6 Years Later: The Effects of the Mayo Decision on Diagnostic Methods

https://depositphotos.com/51325933/stock-illustration-6-years-of-service-6.html2018 celebrates the six-year anniversary of one of the most important Supreme Court decisions of the modern era. On March 20, 2012, the Court handed down its ruling in Mayo v. Prometheus Laboratories. The decision was understood immediately to be a break from the immediate past, a product of the Court’s intention to clarify patent eligibility for a new era of biotech, pharma, and life science technologies. The Court hoped it would help clarify eligibility issues raised by new technologies that the drafters of Title 35 § 101, 102, and 103 hadn’t envisioned, but it’s done the opposite. Six years after the Mayo decision, eligibility is harder to discern than ever, especially for claims to diagnostic methods.

Section 101

The Mayo ruling was primarily concerned with Section 101 – the basic premise of U.S. patent law.

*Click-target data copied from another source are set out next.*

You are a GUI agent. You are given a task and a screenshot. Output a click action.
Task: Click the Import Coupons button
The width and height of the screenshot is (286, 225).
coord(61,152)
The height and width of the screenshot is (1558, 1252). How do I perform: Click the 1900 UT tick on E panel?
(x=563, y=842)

It states: “Whoever invents or discovers any new and useful process, machine, manufacture, or composition of matter, or any new and useful improvement thereof, may obtain a patent therefor, subject to the conditions and requirements of this title.”

The Mayo decision

The plaintiff in the Mayo case was Prometheus Laboratories, a specialty pharmaceutical and diagnostics company that had patented a suite of tests for assessing the correct dosages of certain Crohn’s disease medications. When Mayo Clinic developed its own similar tests and began using them, Prometheus sued Mayo for infringement.

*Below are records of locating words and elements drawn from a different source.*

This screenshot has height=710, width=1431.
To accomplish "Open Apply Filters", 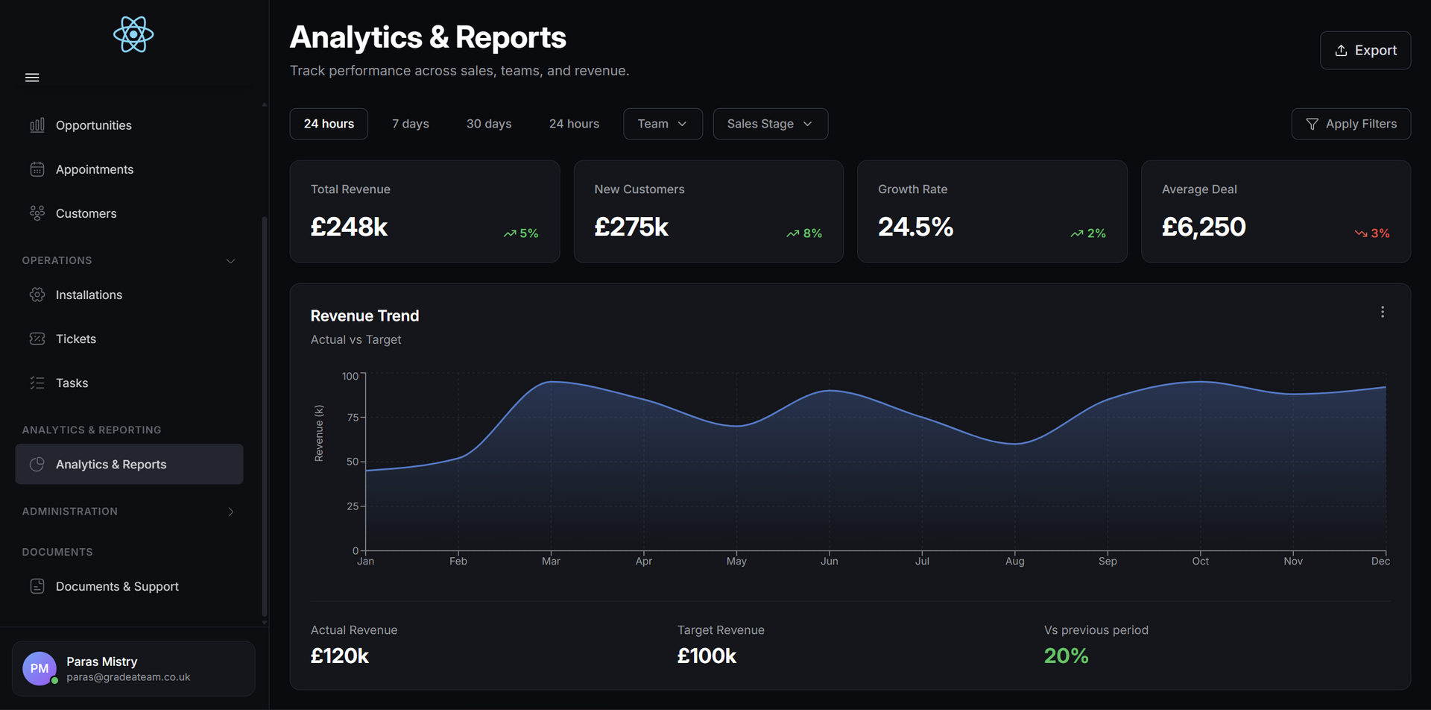I will coord(1351,123).
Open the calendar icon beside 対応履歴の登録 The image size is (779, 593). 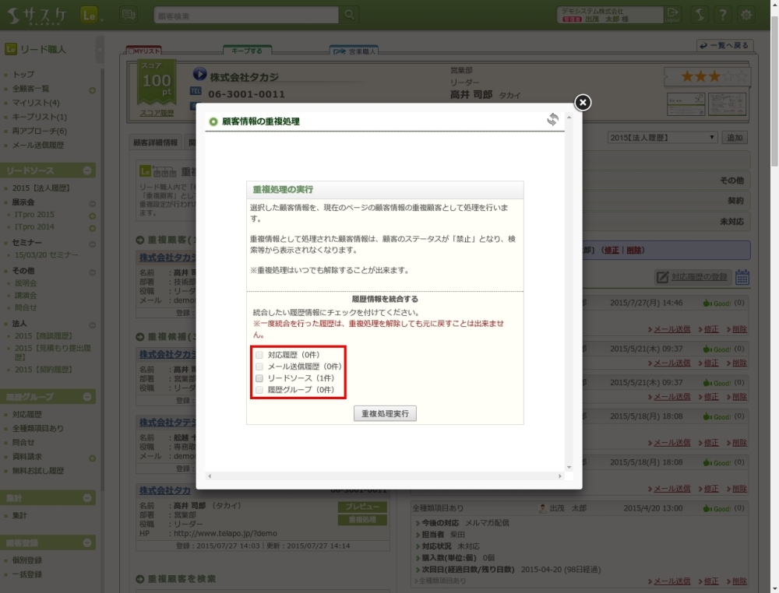(x=742, y=277)
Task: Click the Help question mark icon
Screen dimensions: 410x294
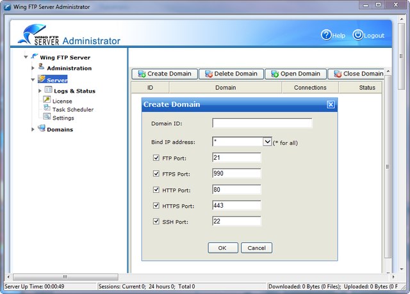Action: click(x=326, y=35)
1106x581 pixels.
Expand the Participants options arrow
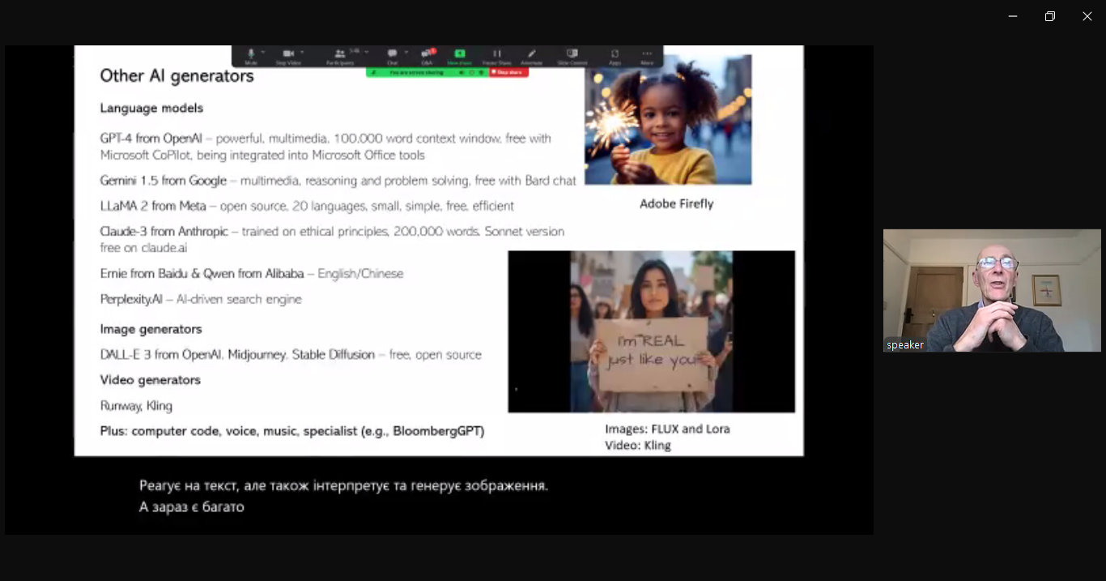(x=367, y=53)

The Supreme Court ultimately invalidated Prometheus’ methods patent, saying, “The steps in the claimed processes (apart from the natural laws themselves) involve well-understood, routine, conventional activity.” Importantly, the Court also added that “upholding the patents would risk disproportionately tying up the use of the underlying natural laws, inhibiting their use in the making of further discoveries.”

A split framework

What’s most important about Mayo is that the ruling split the framework for determining patent eligibility into two parts:

  1. The Supreme Court reaffirmed the long-held position that Section 101 has three categories of unstated exceptions: laws of nature, natural phenomena, and abstract ideas. These exceptions are not patentable because they belong to everyone. The Court noted, by way of example, that this means Einstein could not have patented relativity, nor Newton any of his laws.
  2. At the same time, the Supreme Court, also said that if an invention is based on an exception, it still might be patentable as long as it doesn’t restrict others’ use of that exception. The Court warned that judges should carefully examine such claims to avoid “interpreting patent statutes in ways that make patent eligibility “depend simply on the draftsman’s [the attorney’s] art.”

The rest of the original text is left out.